(所给文段)
::::

[新手上路]批处理新手入门导读[视频教程]批处理基础视频教程[视频教程]VBS基础视频教程[批处理精品]批处理版照片整理器
[批处理精品]纯批处理备份&还原驱动[批处理精品]CMD命令50条不能说的秘密[在线下载]第三方命令行工具[在线帮助]VBScript / JScript 在线参考
返回列表 发帖

[文本处理] 批处理-按关键字分割TXT文件

本帖最后由 qd2024 于 2023-2-2 14:32 编辑

TXT文件中,分割位置行首有关键字,如★★★★★

以“★★★★★”为标记,把一个TXT文件分割 为多个TXT文件,
生成的TXT文件,以“★★★★★”所在行为首行,以这一行的文字内容为文件名,
“★★★★★”写标记了开始位置,第2个“★★★★★”,即是第2个TXT文件的开始,也是第1个文件的结束,最后一个到文件尾
但生成的文行首行和文件名中都不包含“★★★★★”

下面的示例文本,最后生成4个txt文件
Module1 unit1 What a delicious smell
Module1 unit2 You sound just like me!
Module2 unit1 What are you doing
Module2 unit2 They have been to many interesting places.

如标点中有非法字符,就删除非法字符,不用写到文件名中。


谢谢



文本原文示例:
★★★★★Module1 unit1 What a delicious smell
Tony: Mnn…What a delicious smell! Your pizza looks so nice.
Betty: Thanks! Would you like to try some?
Tony: Yes, please. It looks lovely, it smells delicious and mm, it tastes good.
Daming: What’s that on top?
Betty: Oh, that’s cheese. Do you want to try a piece?
Daming: Ugh! No, thanks. I’m afraid I don’t like cheese. It doesn’t smell fresh. It smells too strong and it tastes a bit sour.
Betty: Well, my chocolate cookies are done now. Have a try!
Daming: Thanks! They taste really sweet and they feel soft in the middle.
Tony: Are you cooking lots of different things? You look very busy!
Betty: Yes, I am! There’s some pizza and some cookies, and now I’m making an apple pie and a cake.
Daming: Apple pie sounds nice. I have a sweet tooth, you know. Shall I get the sugar?
Betty: Yes, please. Oh, are you sure that’s sugar? Taste it first. It might be salt!
Daming: No, it’s OK. It tastes sweet. It’s sugar.
Tony: What’s this? It tastes sweet too.

::::

(文本与元素定位条目)
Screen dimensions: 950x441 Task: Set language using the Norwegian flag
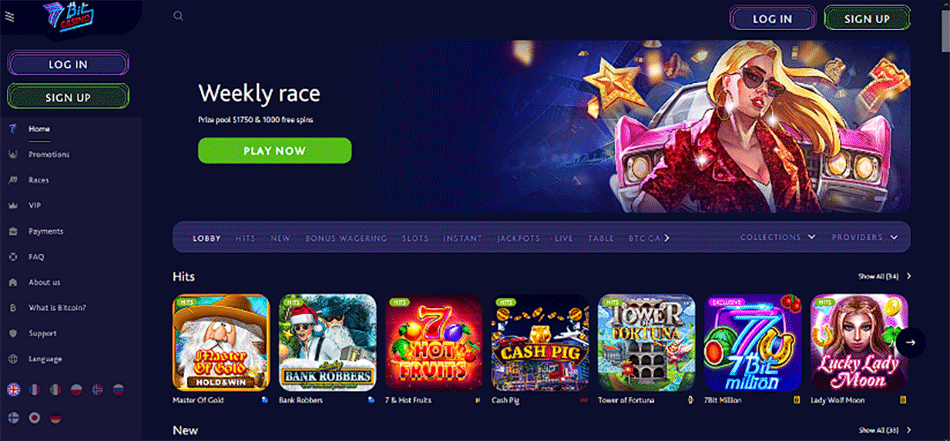click(97, 390)
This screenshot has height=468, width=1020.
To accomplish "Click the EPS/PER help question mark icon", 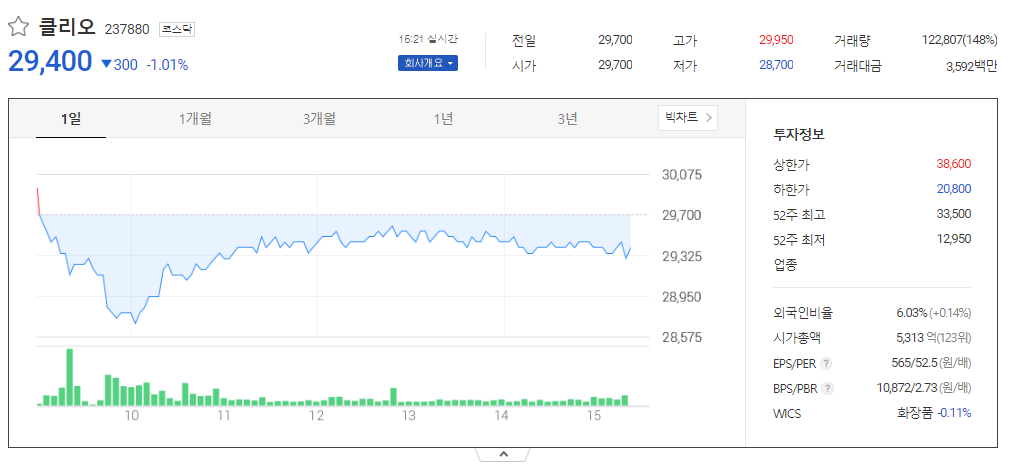I will pyautogui.click(x=826, y=363).
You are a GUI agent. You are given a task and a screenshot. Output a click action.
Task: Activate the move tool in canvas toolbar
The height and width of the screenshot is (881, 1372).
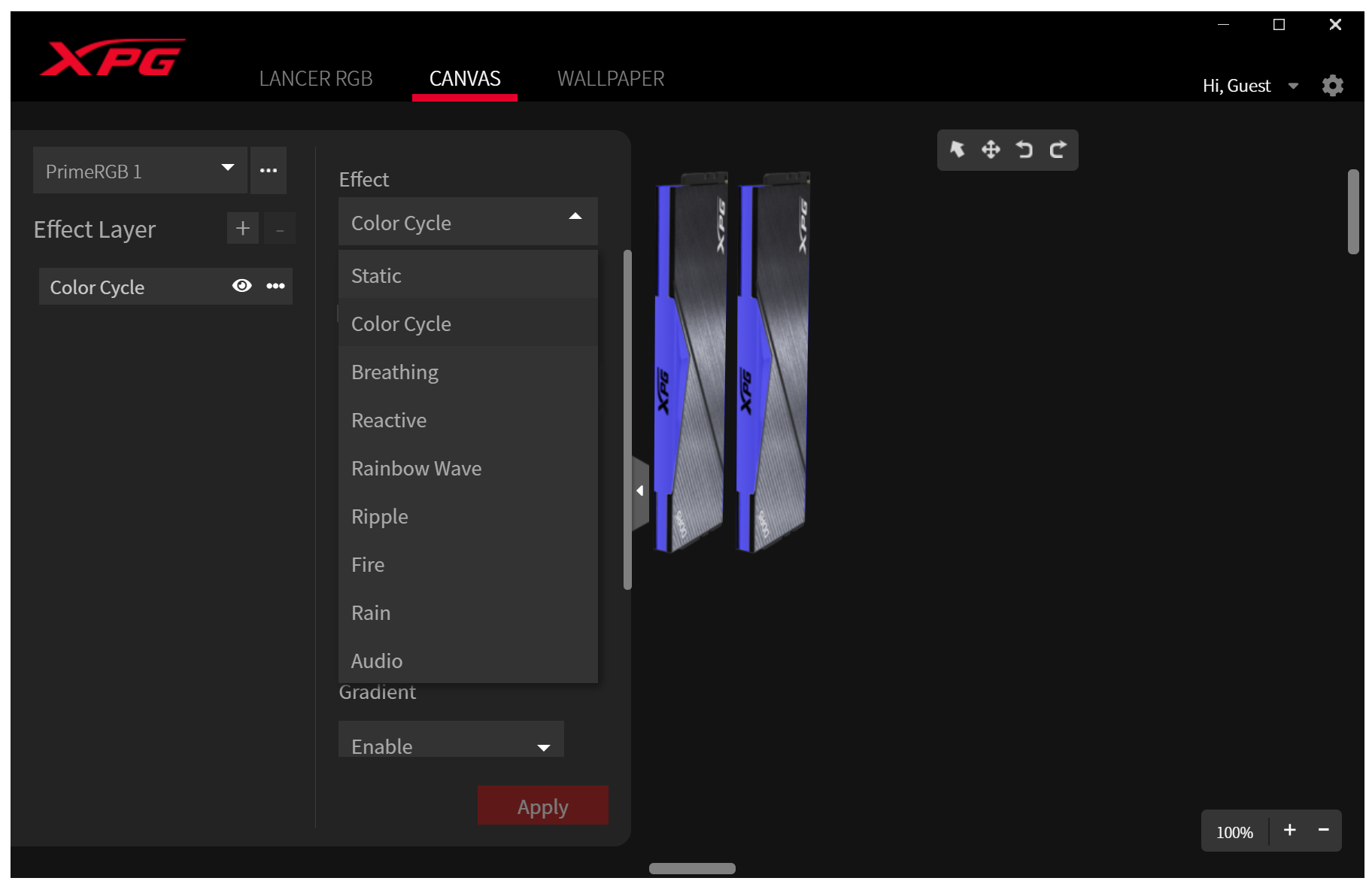tap(991, 150)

::::

(题目 A) 在讲按关键字分割TXT文件的帖子里,示例文本最后会生成几个txt文件?
(题目 B) 从讲按关键字分割TXT文件的帖子的最后一句之后接着往下写。

(书面作答 A) 4个txt文件。

(书面作答 B)
Betty: That’s strawberry jam, for the cake.
Daming: Good, everything tastes so sweet! It’s my lucky day!
★★★★★Module1 unit2 You sound just like me!
Hi Lingling,
Thanks for your last message. It was great to hear from you, and I can't wait to meet you.
I hope you will know me from my photo when I arrive at the airport. I'm quite tall, with short fair hair, and I wear glasses. I'll wear jeans and a T-shirt for the journey, but I'll also carry my warm coat. I've got your photo - you look very pretty. I'm sure we'll find each other!
Thanks for telling me about your hobbies. You sound just like me! I spend a lot of time playing classical music with my friends at school, but I also like dance music - I love dancing! I enjoy sports as well, especially tennis. My brother is in the school tennis team - I'm very proud of him! He's good at everything, but I'm not. Sometimes I get bad marks at school, and I feel sad. I should work harder.
You asked me, "How do yo feel about coming to China? "Well, I often feel a bit sad at first when I leave my mum and dad for a few days, and I'm quite shy when I'm with strangers. I feel nervous when I speak Chinese, but I'll be fine in a few days. I'm always sorry when I don't know how to do things in the right way, so please help me when I'm with you in China! Oh, I'm afraid of flying too. But I can't tell you how excited I am about going to China!
See you next week!
★★★★★Module2 unit1 What are you doing?
Tony: Hi, Lingling. What are you doing?
Lingling: I'm entering a competition.
Tony: What kind of competition?
Lingling: A speaking competition.
Tony: "Great. "It'll help you improve your speaking. And maybe you will win a prize.
Lingling: The first prize is "My dream holiday".
Tony: Have you ever won any prizes before?
Lingling: No, I haven't. I've always wanted to go on a dream holiday. But I can't afford it. The plane tickets are too expensive.
Tony: Well, good luck! I've also entered lots of speaking competitions, but haven't won any prizes. I've stopped trying now.
Lingling: That's a pity. Have you ever thought about other kinds of competitions?
Tony: What do you mean?
Lingling: look! Here's a writing competition: Around the world in 80 Days. To win it, you need to write a short story about a place you've visited.
Tony: That sounds wonderful, but I haven't travelled much. How can I write about it?
Lingling: Don't worry. It doesn’t need to be true! You can make it up.
Tony: You're right. I'll try. I hope I will win, then I will invite you to come with me.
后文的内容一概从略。